--- Exercise material ---

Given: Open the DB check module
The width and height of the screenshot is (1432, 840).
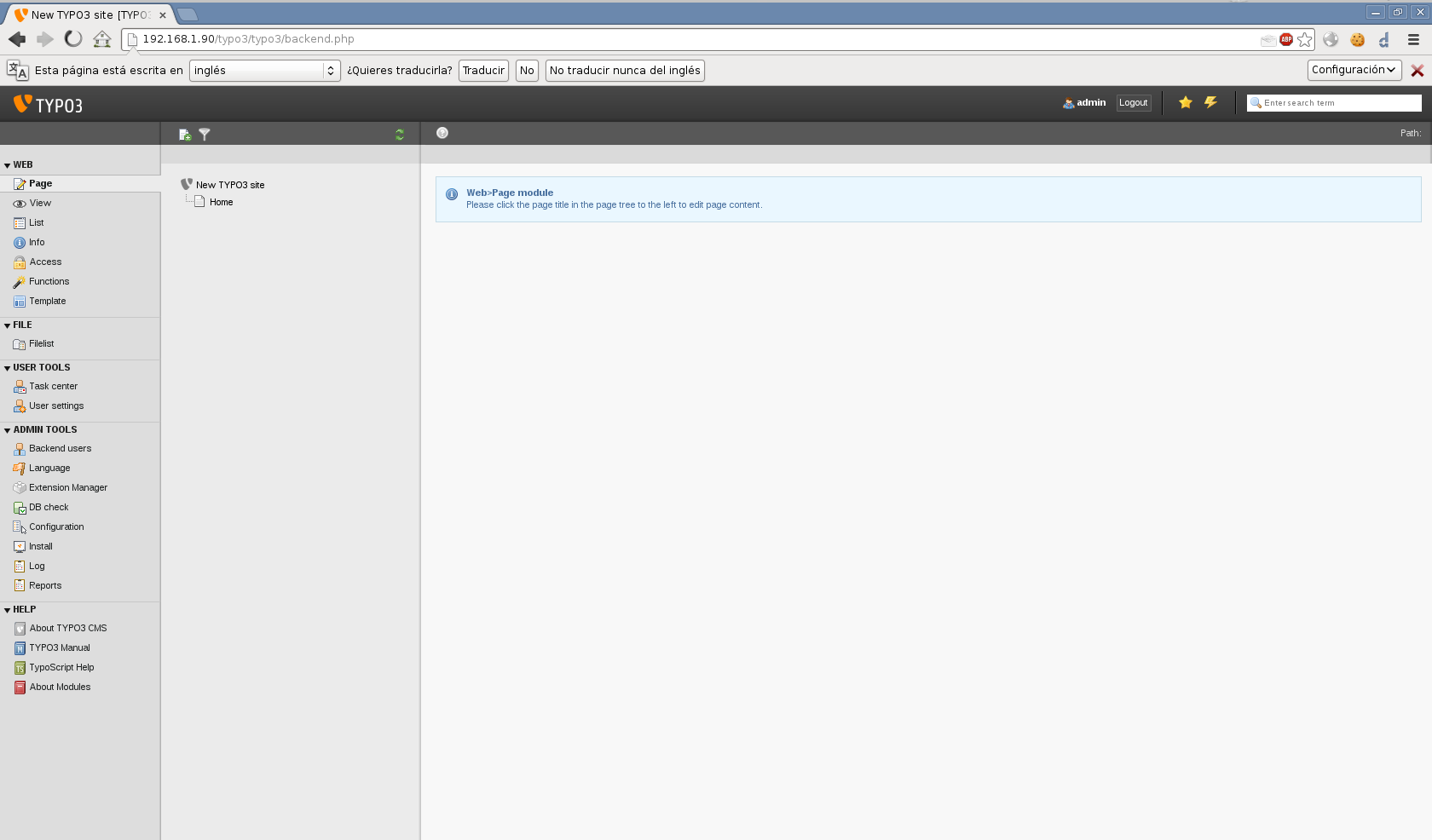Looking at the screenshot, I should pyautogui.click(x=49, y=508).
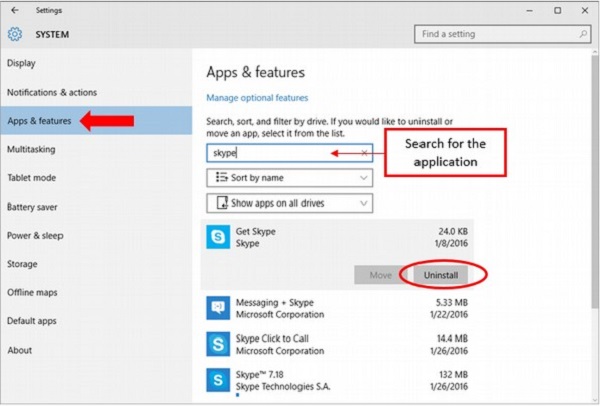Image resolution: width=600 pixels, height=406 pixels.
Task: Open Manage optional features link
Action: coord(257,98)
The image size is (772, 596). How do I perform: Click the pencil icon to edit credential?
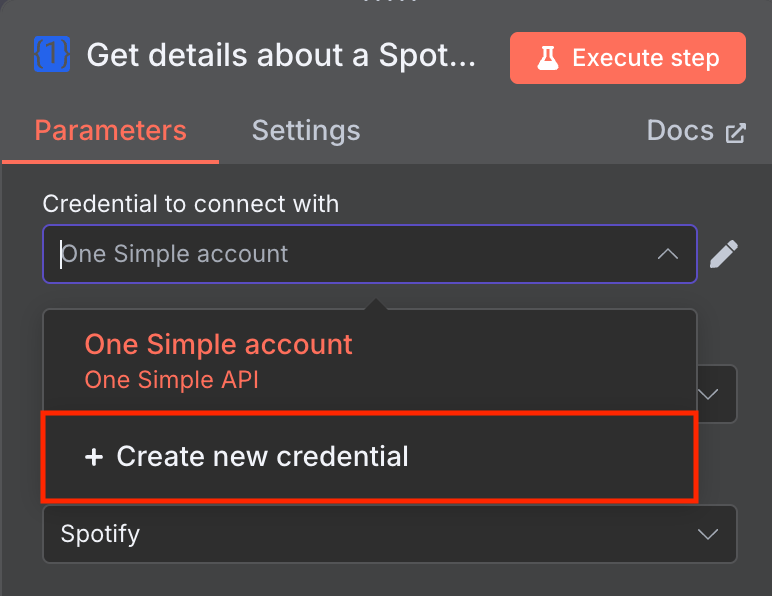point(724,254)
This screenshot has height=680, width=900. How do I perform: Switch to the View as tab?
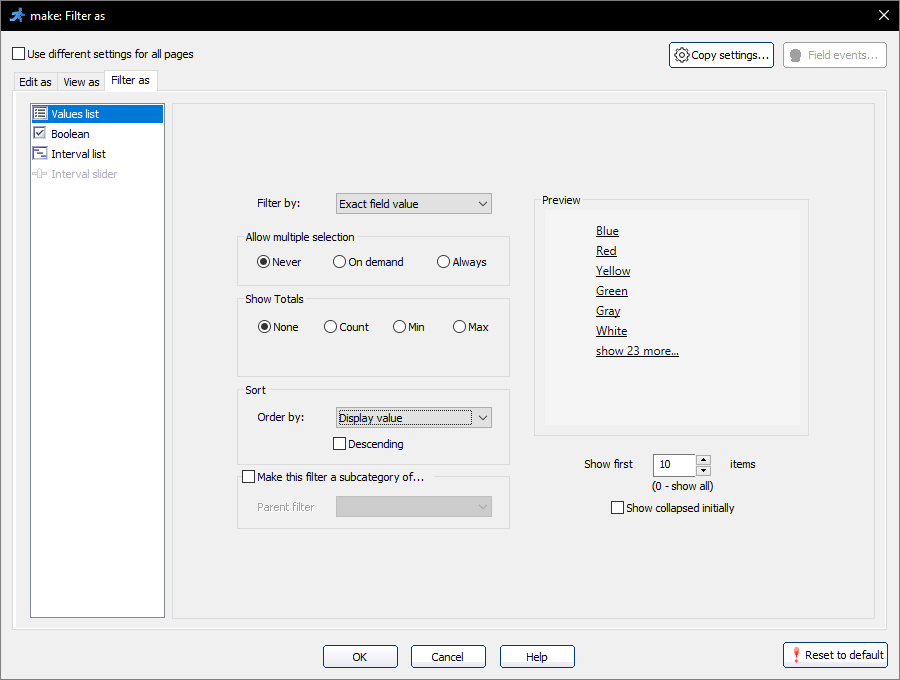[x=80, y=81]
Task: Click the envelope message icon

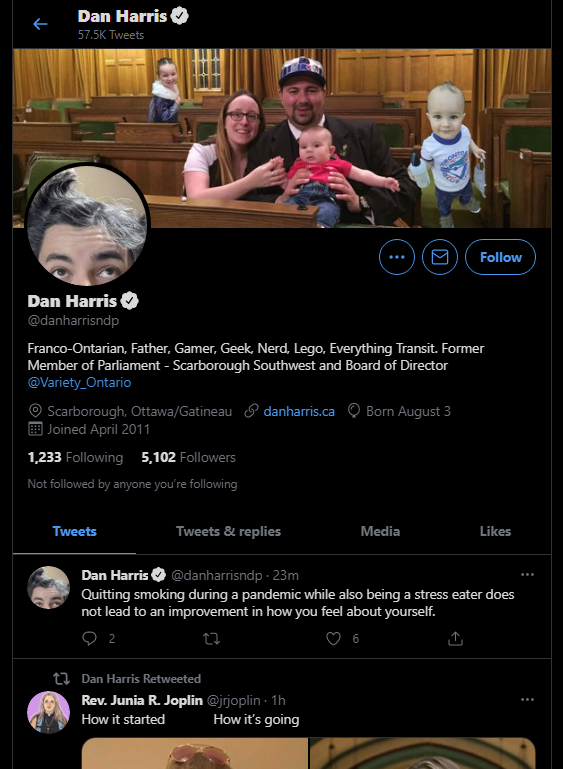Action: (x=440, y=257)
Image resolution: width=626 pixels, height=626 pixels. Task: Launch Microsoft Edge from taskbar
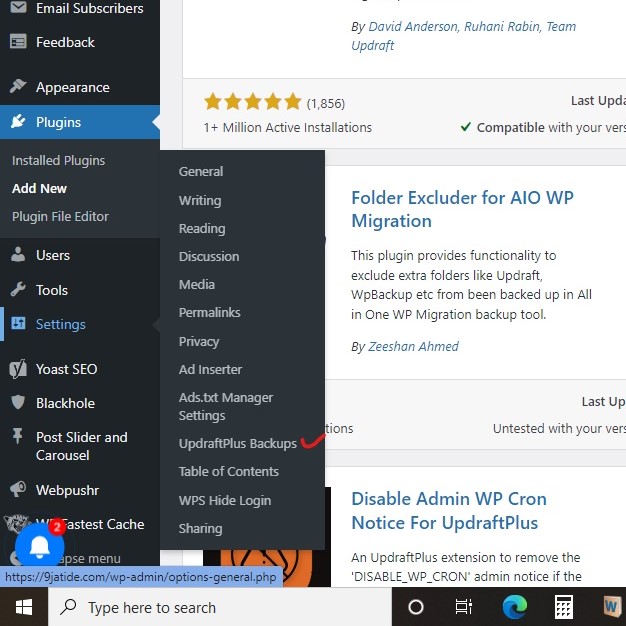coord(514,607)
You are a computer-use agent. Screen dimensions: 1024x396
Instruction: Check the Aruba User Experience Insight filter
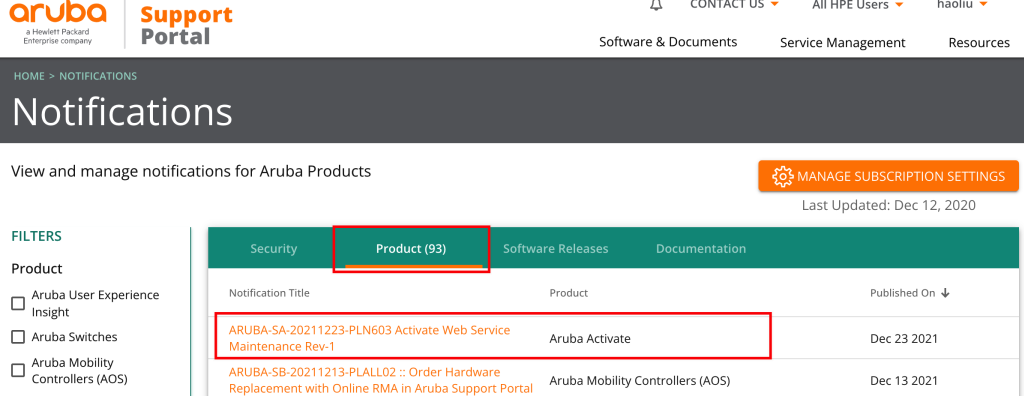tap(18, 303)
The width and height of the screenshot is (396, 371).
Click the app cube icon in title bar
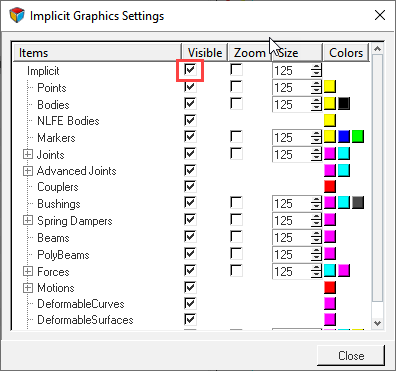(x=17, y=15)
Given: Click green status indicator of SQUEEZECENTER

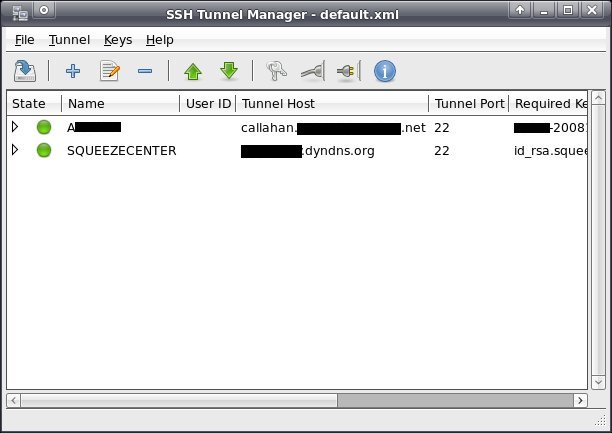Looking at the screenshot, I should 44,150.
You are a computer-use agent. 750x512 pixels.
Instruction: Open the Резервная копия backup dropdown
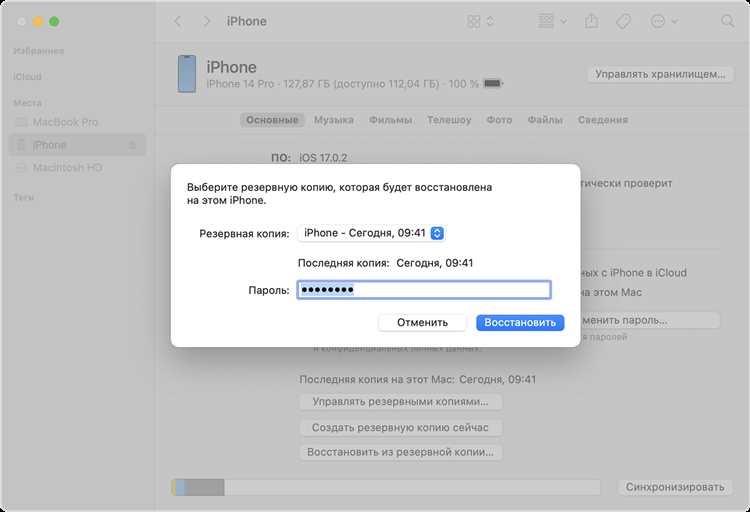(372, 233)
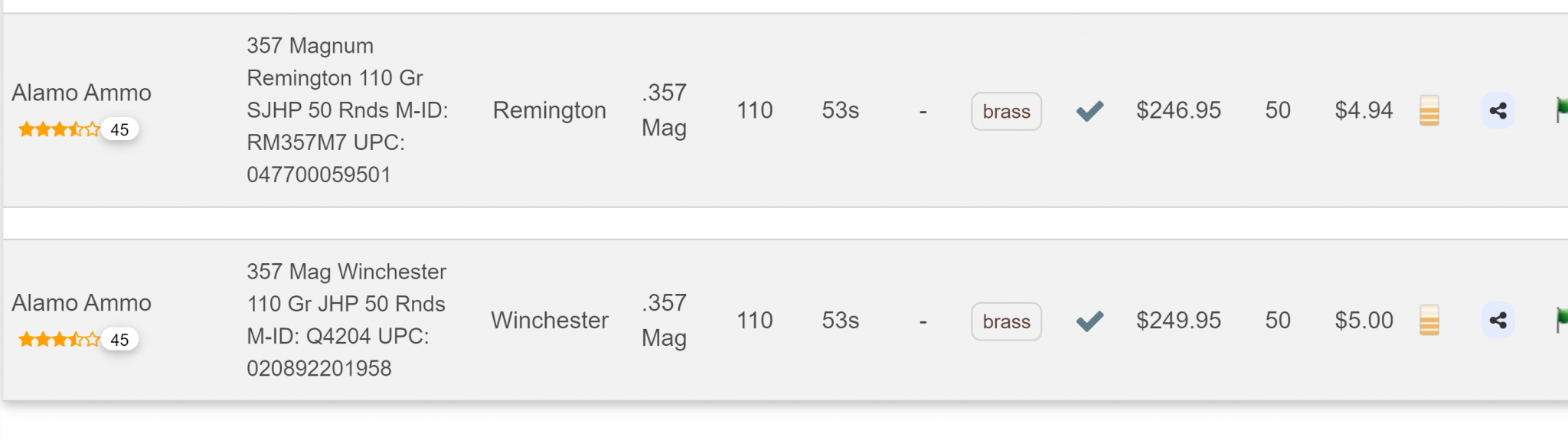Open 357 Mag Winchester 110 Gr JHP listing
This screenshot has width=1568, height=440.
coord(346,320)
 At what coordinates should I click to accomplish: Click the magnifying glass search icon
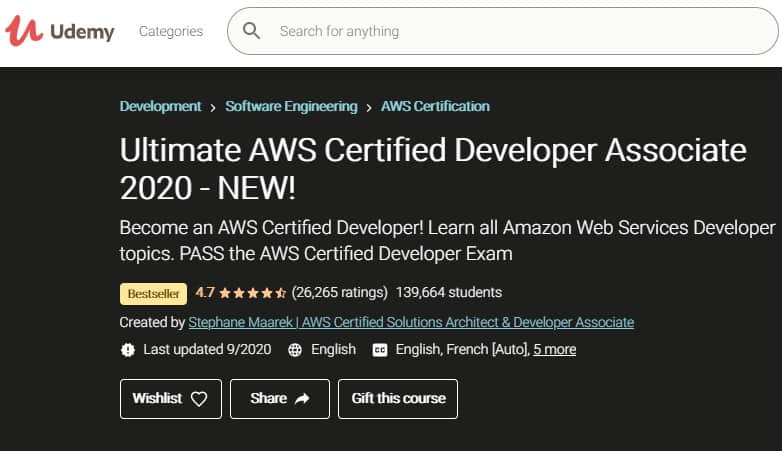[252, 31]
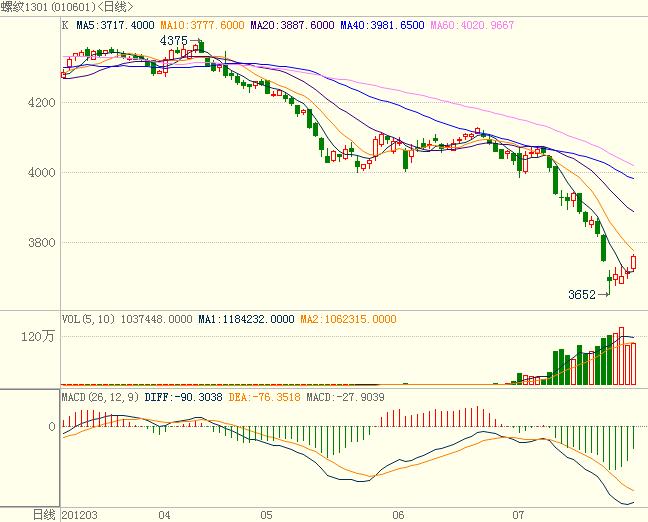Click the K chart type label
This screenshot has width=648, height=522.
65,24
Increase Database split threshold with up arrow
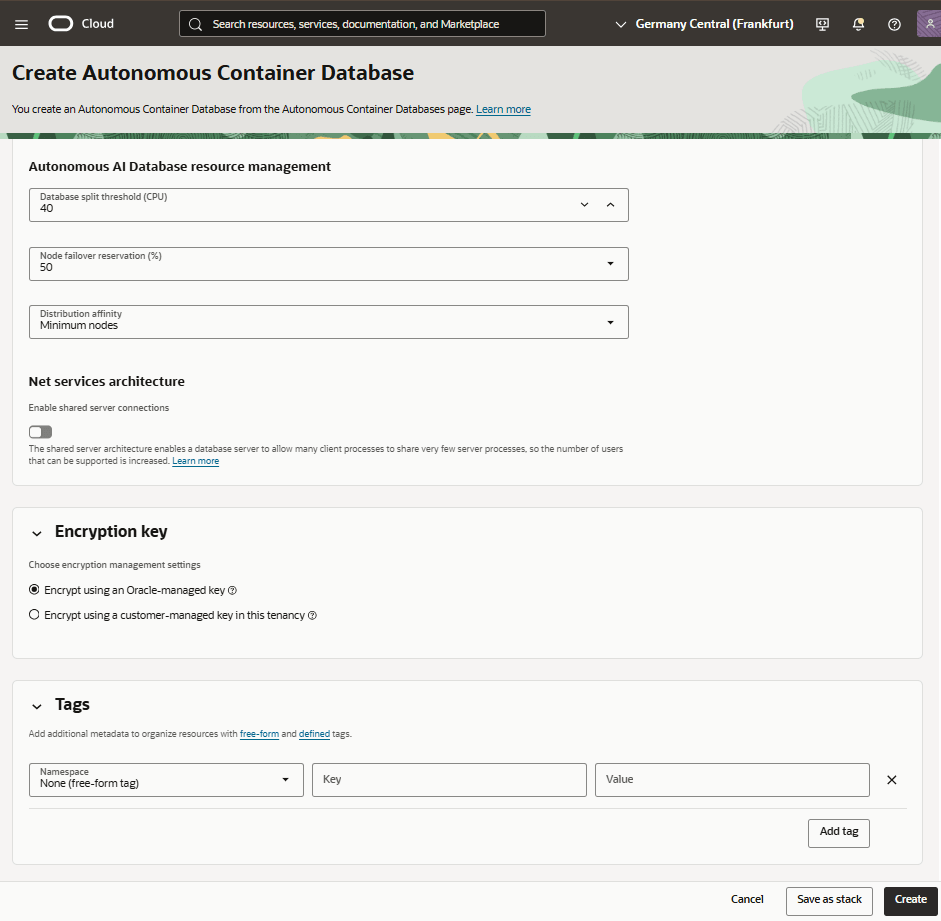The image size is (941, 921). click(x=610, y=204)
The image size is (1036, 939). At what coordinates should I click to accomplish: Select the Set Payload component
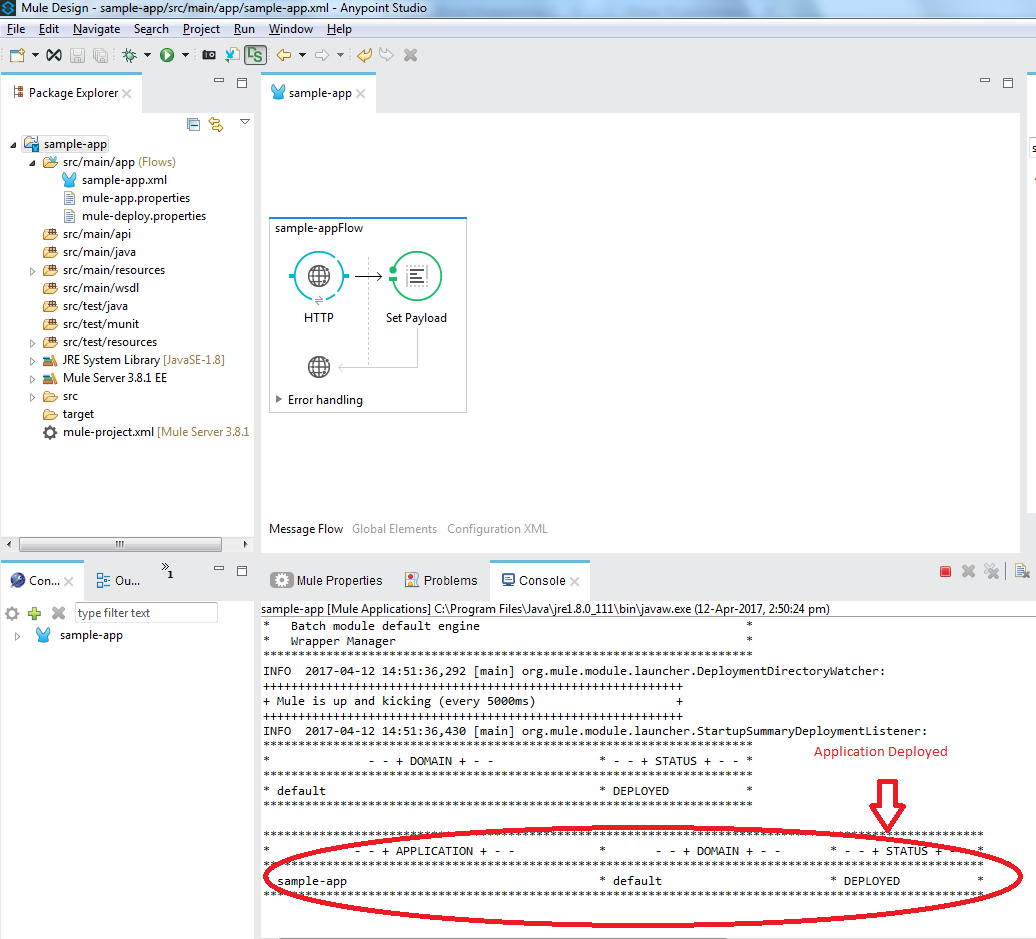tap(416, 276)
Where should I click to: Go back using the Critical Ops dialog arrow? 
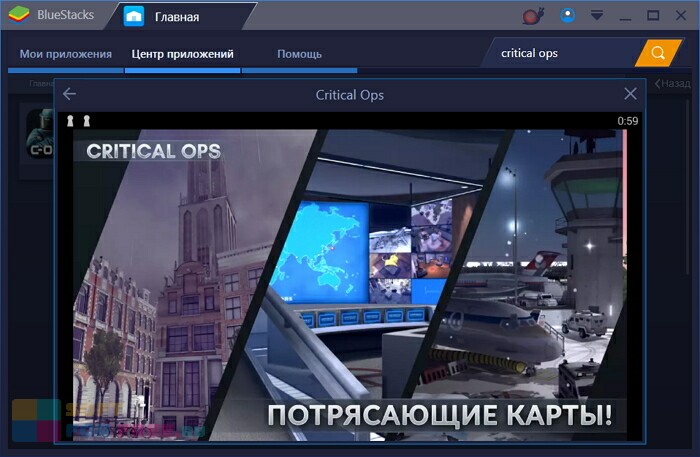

---

Of the entries above, how many lines hold the word "agent"? Give back only that number.

_Problem solution_: 2